With rising concerns of Ebola in the U.S., knowing about the virus’s history and how it spreads is important.
According to the World Health Organization’s website, the Ebola virus first appeared in Sudan and the Democratic Republic of the Congo in the 1970s. Two outbreaks occurred, one by the Ebola River in the Congo, where the virus got its name.
The current outbreak is the worst since 1976, causing WHO Director-General Margaret Chan to declare the Ebola virus to be a public health emergency of international concern.
Before, Ebola was mostly focused in areas near the rainforest. This current outbreak is a movement of the Zaire species of the virus to urban areas.
Ebola is assumed to be hosted by native fruit bats, and then passed to other animals, such as chimpanzees, where humans can then become affected, according to WHO’s website.
“Ebola then spreads through human-to-human transmission via direct contact (through broken skin or mucous membrane) with the blood, secretions, organs or other bodily fluids of infected people, and with surfaces and materials (e.g. bedding, clothing) contaminated with these fluids,” according to the WHO’s website.
Humans possibly infected with the virus may show symptoms anywhere from two to 21 days. Humans are not infectious until symptoms begin to show.
A patient with Ebola can present sudden “fever, fatigue, muscle pain, headache and sore throat. This is followed by vomiting, diarrhea, rash, symptoms of impaired kidney and liver function, and in some cases, both internal and external bleeding (e.g. oozing from the gums, blood in the stools),” according to the WHO’s website.
There are a number of tests to help diagnose Ebola.
Early treatment of hydration and specific treatment of some symptoms increase survival. According to the WHO’s website, the average fatality rate is 50 percent.
While there is no true licensed cure for Ebola currently, there are two vaccines that are potential candidates.
According to the Center for Disease Control and Prevention’s website, there have been only three confirmed cases of Ebola in the U.S.
The first confirmed case was that of Thomas Eric Duncan, reported on Sept. 30 in Dallas. He traveled from Africa to the United States, where he began to show symptoms of the virus. Duncan died on Oct. 8.
On Oct. 10 and Oct. 14, two hospital workers who helped treat Duncan tested positive for Ebola. Each worker was isolated.
The CDC said on its website that the “CDC recognizes that any case of Ebola diagnosed in the United States raises concerns, and any death is too many. Medical and public health professionals across the country have been preparing to respond.”
Tom Frieden, director of the CDC, said in a tele-briefing that the CDC is doing everything it can to help actively prevent new cases of Ebola from being contracted in the U.S. and that, while the risk level isn’t at Level 0 yet, the risk is decreasing.
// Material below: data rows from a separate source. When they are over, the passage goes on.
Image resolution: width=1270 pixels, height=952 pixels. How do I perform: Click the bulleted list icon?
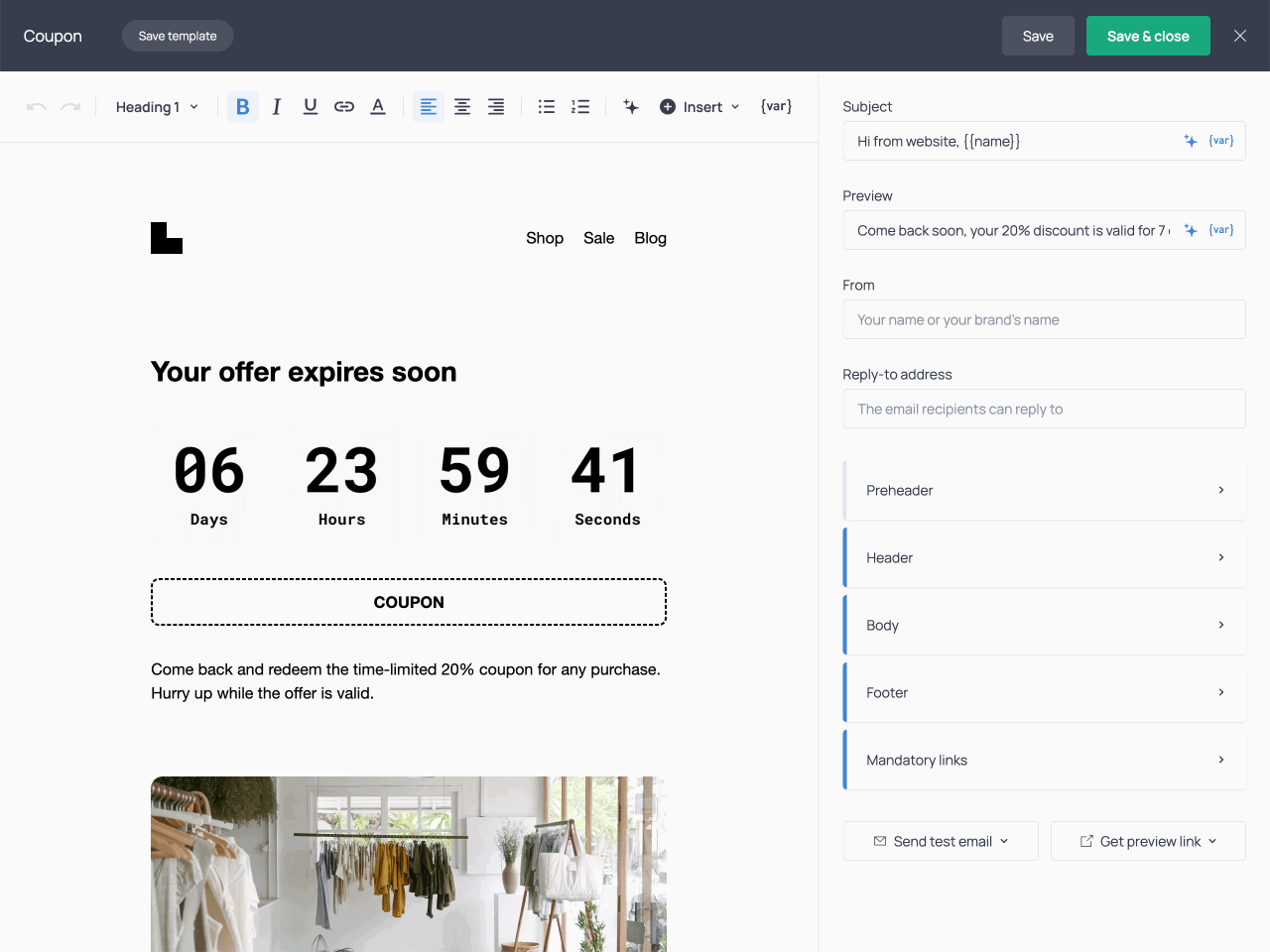click(x=546, y=106)
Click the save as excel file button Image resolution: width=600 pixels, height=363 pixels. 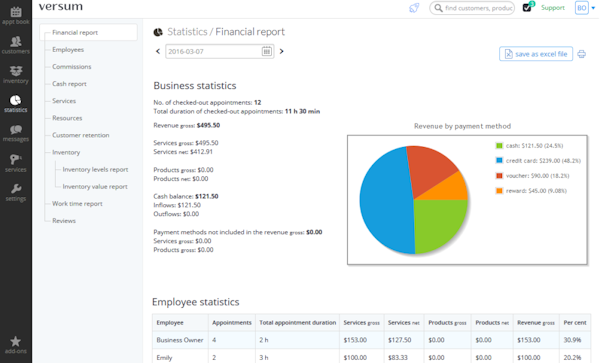click(536, 54)
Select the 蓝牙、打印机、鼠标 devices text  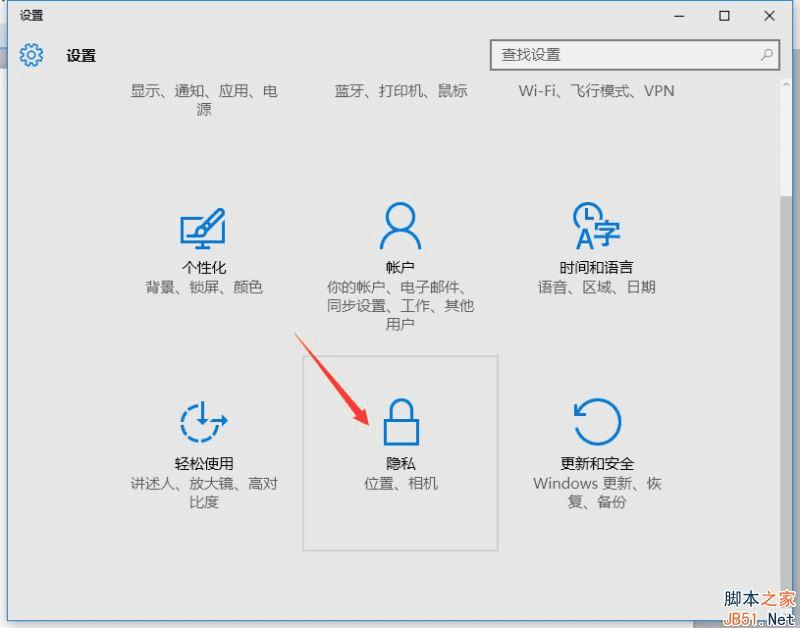401,91
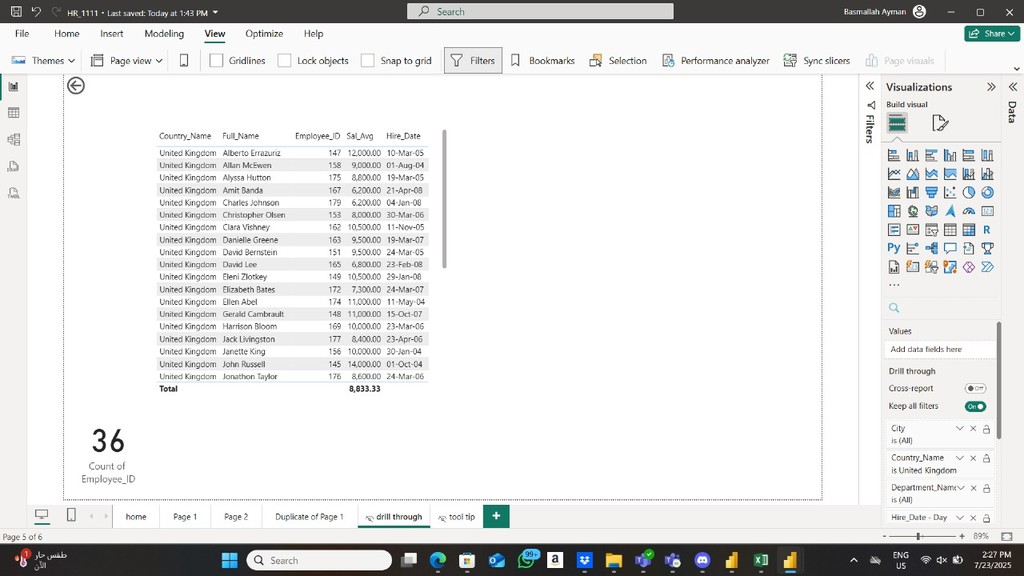Open the Table view in left sidebar
This screenshot has width=1024, height=576.
[x=13, y=113]
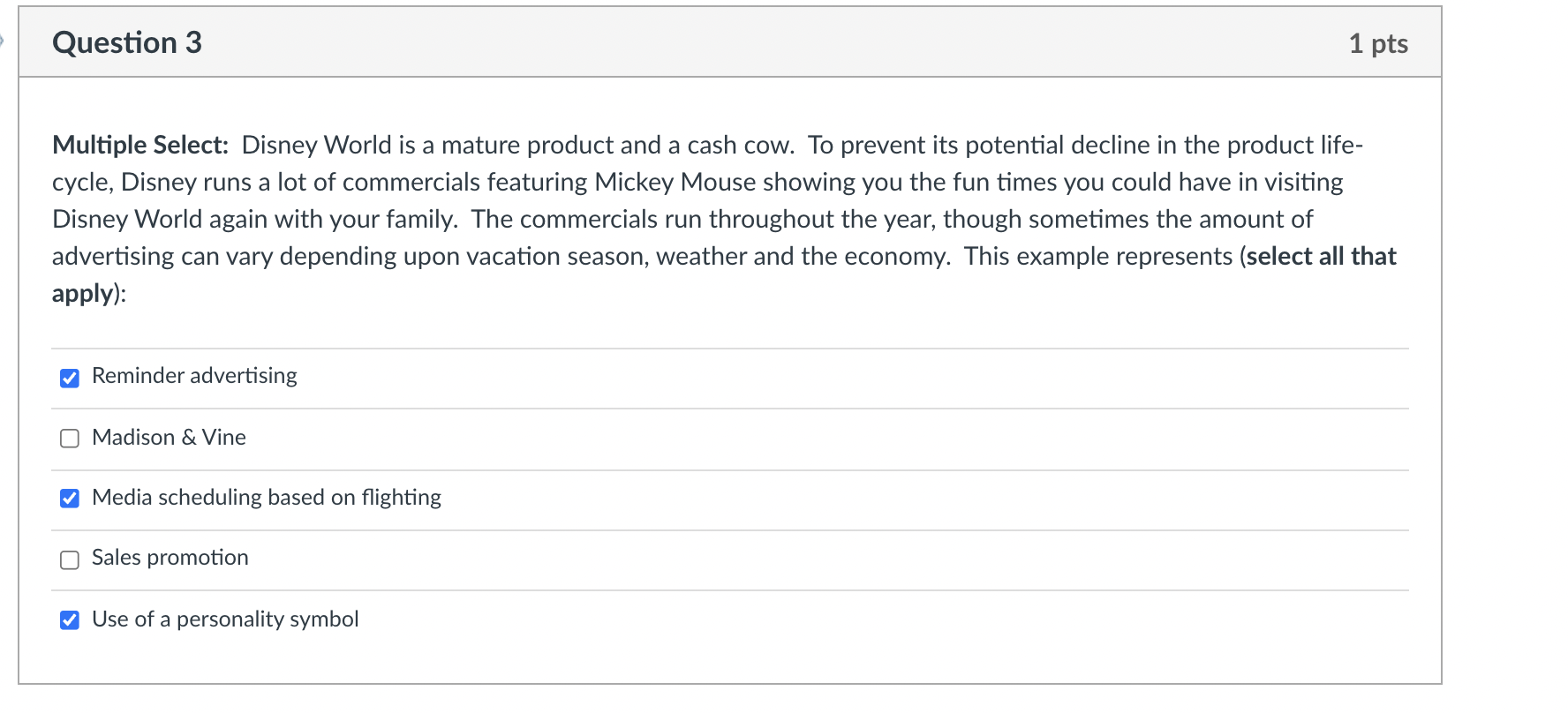Screen dimensions: 1568x713
Task: Click the Question 3 header
Action: coord(127,41)
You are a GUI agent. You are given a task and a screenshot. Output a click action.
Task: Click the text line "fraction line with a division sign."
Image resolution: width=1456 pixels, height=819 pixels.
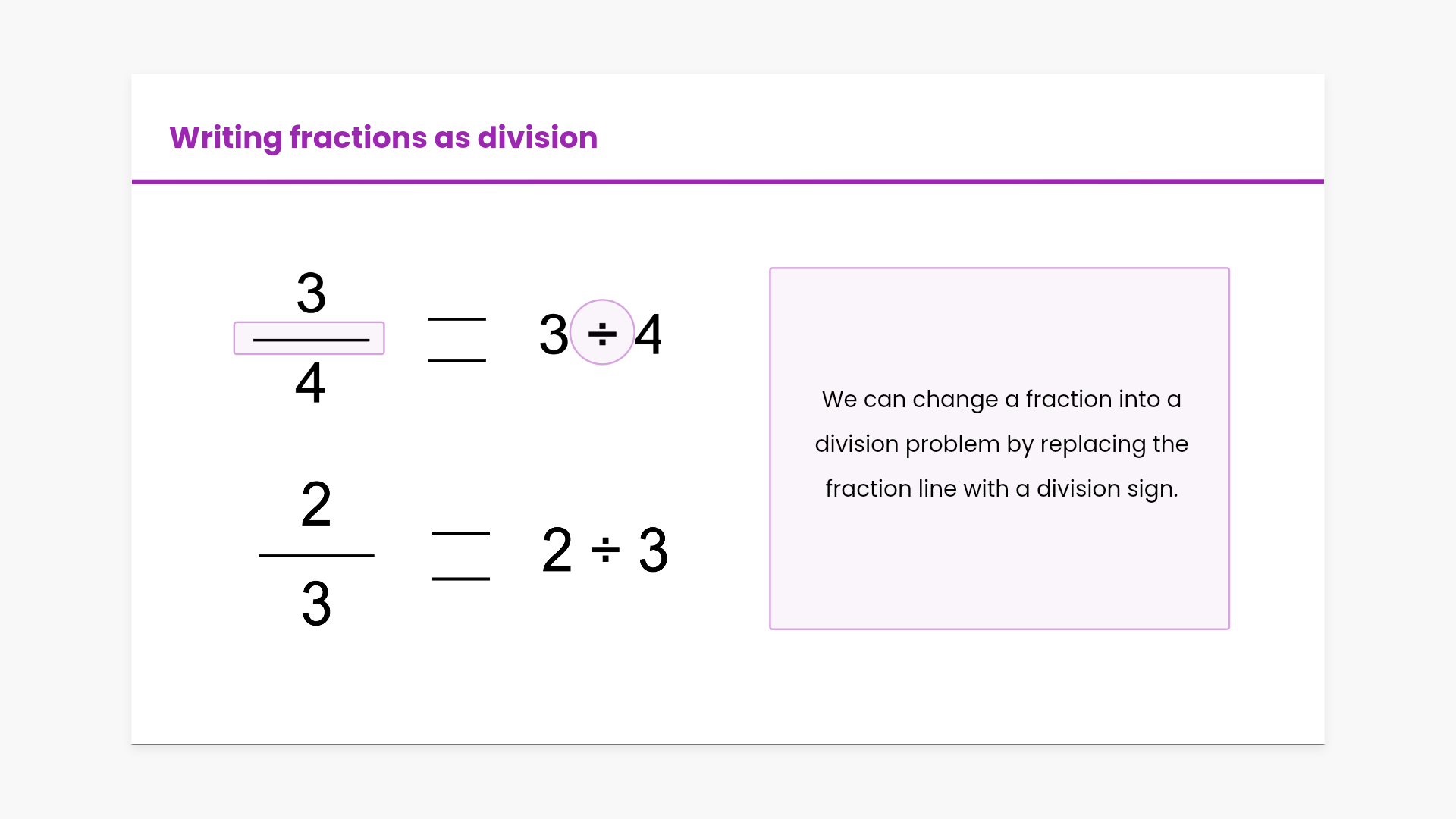[1001, 489]
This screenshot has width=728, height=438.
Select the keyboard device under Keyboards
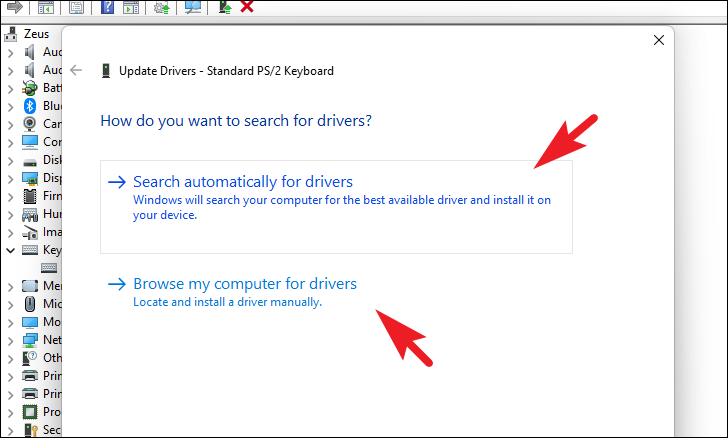tap(49, 268)
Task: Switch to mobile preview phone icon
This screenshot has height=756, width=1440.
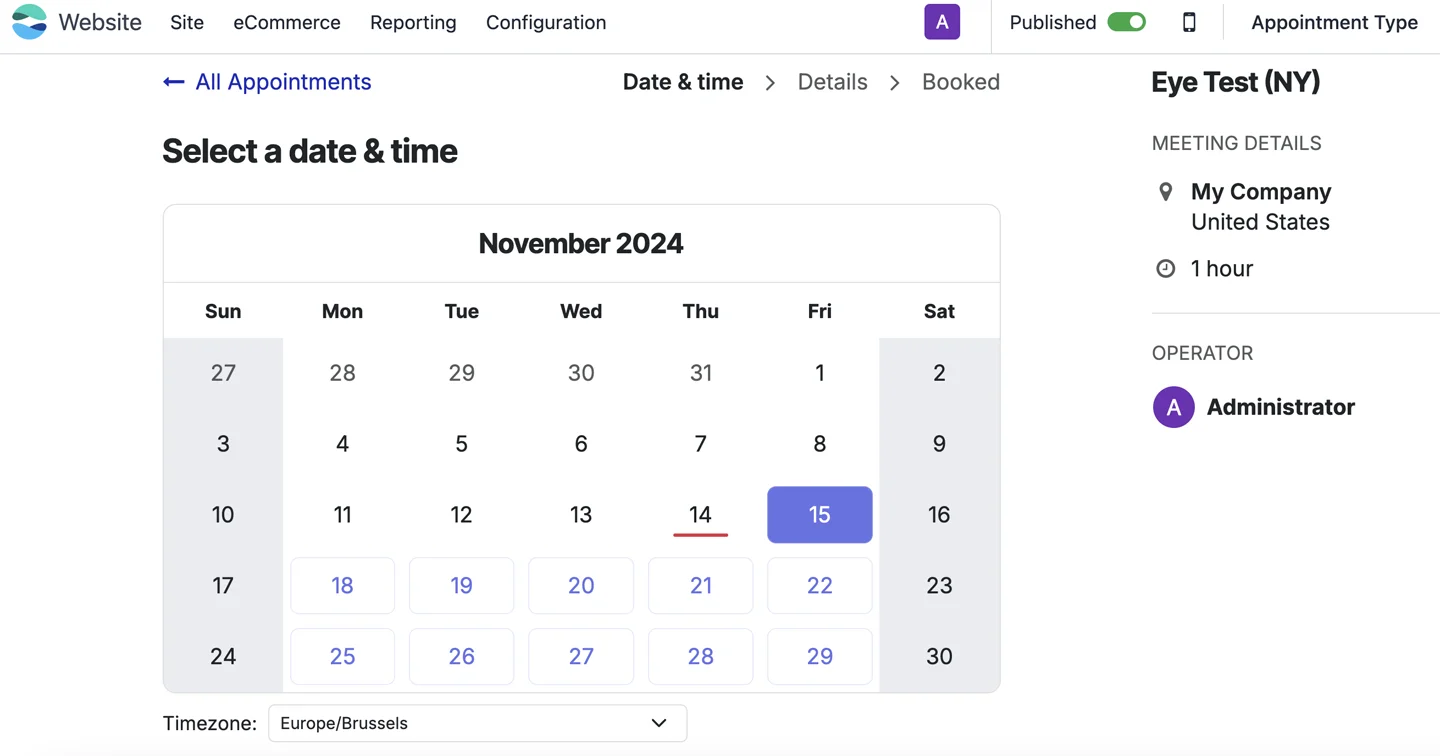Action: point(1188,22)
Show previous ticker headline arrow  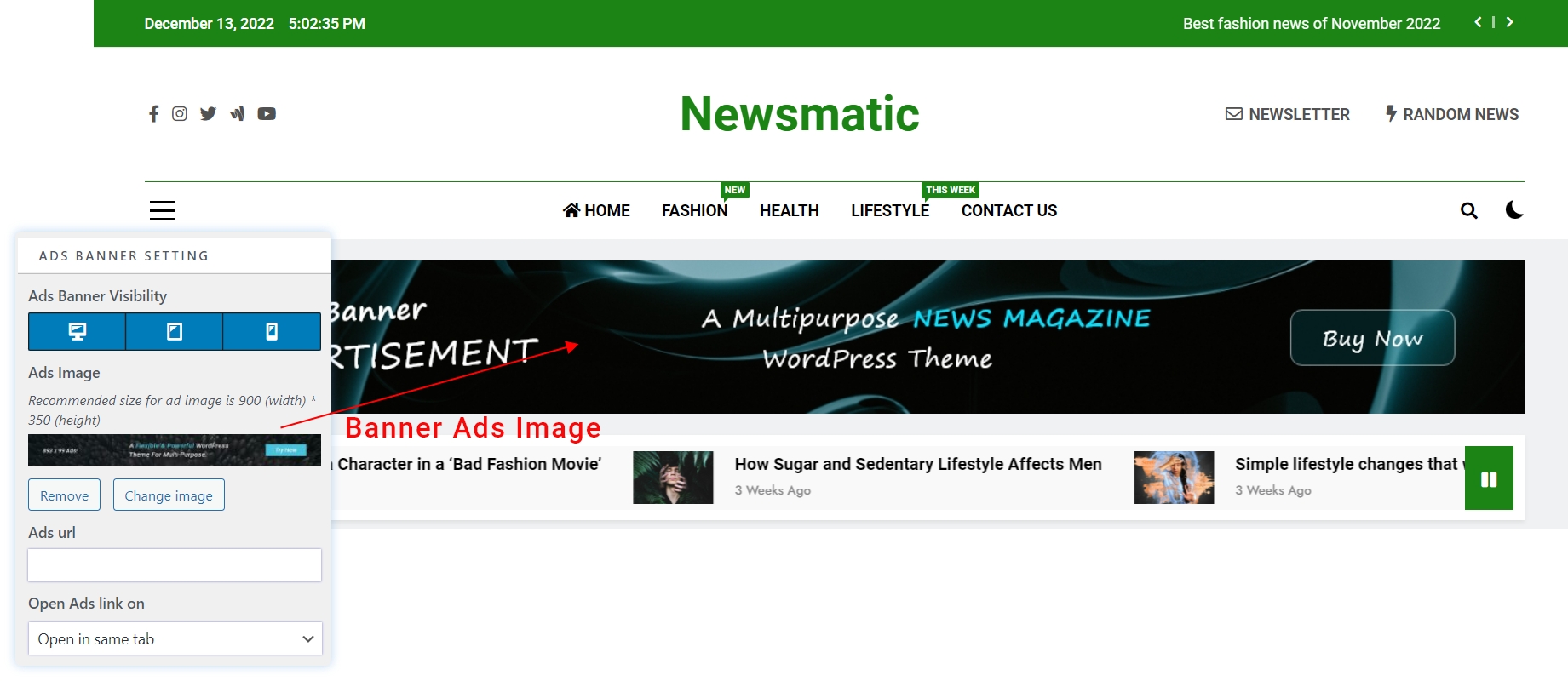(x=1479, y=23)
“We’ll continue to do whatever we can to reduce risk to Americans,” Frieden said. “The fact that three individuals in this country have developed Ebola in this country is obviously of great concern. And it reminds us that until we can stop the outbreak at the source, we can do lots of things to reduce the risk and at this point, the risk is getting lower through these measures.”
Anna Orlofsky, a senior English and Spanish double major from Troy, said that the more information she’s learned about the virus, the less worry she has about contracting the disease.
“When it first broke out, I was terrified,” Orlofsky said. “I was running around in July sure I wasn’t going to make it to Christmas. Now that I’ve researched the topic, I feel that if people in the U.S. are safe and smart, we should be fine.”